### ASSIGNMENT
For each line below that includes the word "icon", make a copy.

### DATASET RECORDS
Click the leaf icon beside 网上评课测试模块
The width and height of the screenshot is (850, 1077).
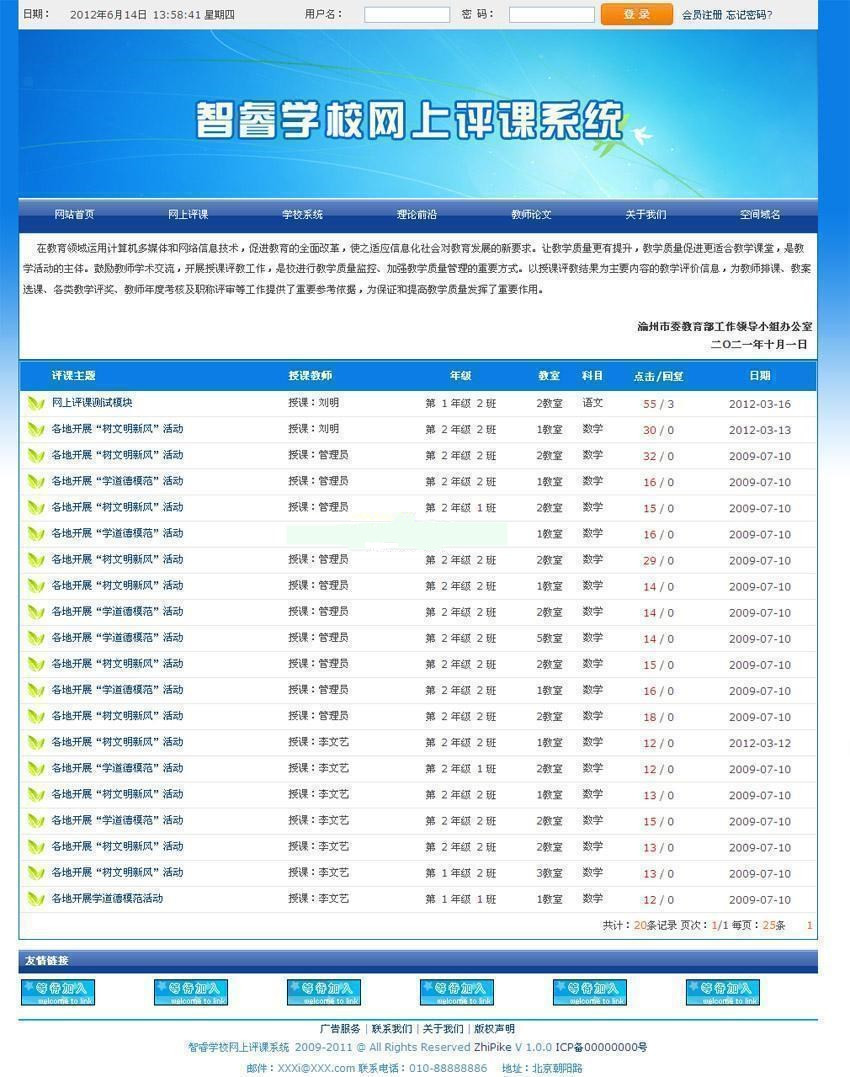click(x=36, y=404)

---

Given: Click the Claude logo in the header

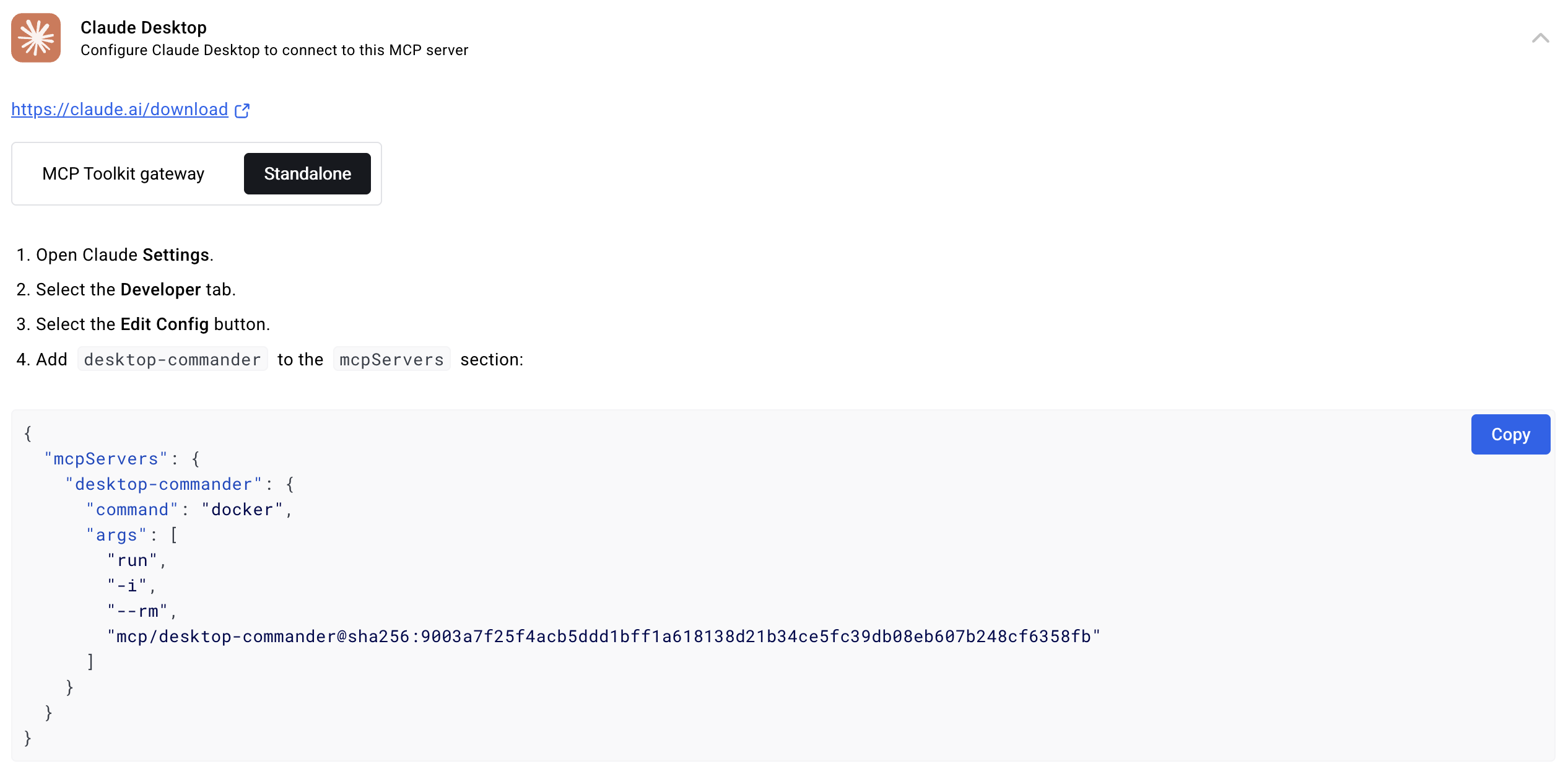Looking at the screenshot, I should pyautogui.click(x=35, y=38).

--

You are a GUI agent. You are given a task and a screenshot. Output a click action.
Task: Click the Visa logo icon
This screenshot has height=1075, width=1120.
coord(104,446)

### REPLY TO THE EXERCISE
Click the leaf icon beside 网上评课测试模块
Task: Click the Visa logo icon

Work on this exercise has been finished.